Não digo que fui ensinado. Mas permitiram-me gostar de tourada desde pequeno.

Para mim, entre o cerimonial rígido que pauta a festa e a bravata encenada de cavaleiros e matadores, a tourada incorporou-se naquilo que me resta de uma certa inocência infantil, embalada em serões da RTP quando, retirando-me das agitações do dia, os capotes vinham refrescar-me o corpo como a brisa lunar de Agosto.

É talvez sintomático do tempo atual que a morte de um toureiro seja quase tão saudada nas redes sociais como um golo do Éder. Não reproduzir esses comentários é um favor que faço à higiene do leitor. Importa, sim, compreender porque se acha aceitável um comportamento que nada tem que ver com o amor por animais.

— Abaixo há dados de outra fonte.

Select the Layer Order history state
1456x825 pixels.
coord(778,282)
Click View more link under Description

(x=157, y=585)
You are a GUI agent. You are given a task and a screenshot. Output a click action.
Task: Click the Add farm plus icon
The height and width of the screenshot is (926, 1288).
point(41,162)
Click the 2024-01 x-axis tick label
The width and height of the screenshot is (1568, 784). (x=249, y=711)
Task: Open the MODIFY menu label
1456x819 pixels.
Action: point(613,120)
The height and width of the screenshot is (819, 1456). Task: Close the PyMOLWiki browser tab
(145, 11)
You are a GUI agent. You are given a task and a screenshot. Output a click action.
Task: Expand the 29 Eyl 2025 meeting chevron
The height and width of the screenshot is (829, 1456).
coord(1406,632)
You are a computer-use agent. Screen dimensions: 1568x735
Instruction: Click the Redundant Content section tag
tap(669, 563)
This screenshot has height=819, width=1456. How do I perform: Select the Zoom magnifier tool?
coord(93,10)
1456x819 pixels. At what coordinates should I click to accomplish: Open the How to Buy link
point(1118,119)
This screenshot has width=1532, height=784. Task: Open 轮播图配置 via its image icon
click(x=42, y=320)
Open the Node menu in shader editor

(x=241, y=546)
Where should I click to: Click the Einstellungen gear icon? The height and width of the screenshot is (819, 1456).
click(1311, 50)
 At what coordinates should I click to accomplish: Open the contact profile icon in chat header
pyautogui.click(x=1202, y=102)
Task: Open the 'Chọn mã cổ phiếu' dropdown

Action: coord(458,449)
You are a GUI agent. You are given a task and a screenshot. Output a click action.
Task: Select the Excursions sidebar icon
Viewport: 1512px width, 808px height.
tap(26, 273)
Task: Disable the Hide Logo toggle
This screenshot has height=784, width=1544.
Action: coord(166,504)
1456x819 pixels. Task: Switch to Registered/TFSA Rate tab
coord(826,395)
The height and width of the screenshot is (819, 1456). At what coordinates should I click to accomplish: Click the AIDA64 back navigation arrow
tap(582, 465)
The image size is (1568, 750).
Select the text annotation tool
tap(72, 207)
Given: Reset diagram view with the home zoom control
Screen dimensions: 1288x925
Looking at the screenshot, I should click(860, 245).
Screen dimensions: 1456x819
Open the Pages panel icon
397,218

Digamos que a tourada, pelas suas componente e visibilidade, é um alvo fácil. Tornado fácil pela retórica panfletária de partidos como o BE ou o PAN e inflamado por uma geração emocionalmente amputada, para quem a apoteose do ser é cuspir bolas de pus refogadas em histeria.

Não é por ela que milhares de animais vivem e morrem em condições atrozes, em nome do apetite gourmet das nossas cidades. Nem é por ela que o défice desagrada a Bruxelas. Se queremos fugir à hipocrisia, exige-se ao menos que se conheça aquilo que se critica.

Há uma dimensão poética na arena que, por si só, chega para seduzir a alma na era das bimbis. Porém, para quem isso não basta, pensar que todos os dias tomamos a decisão consciente de ignorar a crueldade massiva que o abate comercial inflige no reino animal, deverá bastar para rebaixar a nossa altivez moral ao nível estomacal.

Guardo aqueles comentários nas redes sociais para me lembrar do estado abjecto a que as pessoas descem. Guardo-os para me lembrar sempre que a estas pessoas, que proclamam, entre arrotos de sadismo, fraternidades zoológicas, jamais confiaria um milímetro de mim ou do meu cão.

O que é a festa brava? A festa brava é a quintessência do sentir provinciano e o sublimar da truculenta dança entre Homem e mundo selvagem. É a expressão do engenho humano que prospera em virtude – e não apesar – das forças insondáveis, numa Ibéria que, despida de teatros, glamour ou estrelas Michelin, abastece contudo de comida e bucolismo as elites de Lisboa e Madrid, que lhes retribuem em igual medida com paternalismo e censura.

A festa brava é a apropriação da arte nobre pelo campino, naquilo que tem de mais humano na sua relação com o agreste rural. É perigosa e solidária. Dura e genuína. E nessa colisão de mundos cabe a admiração de gente como eu próprio.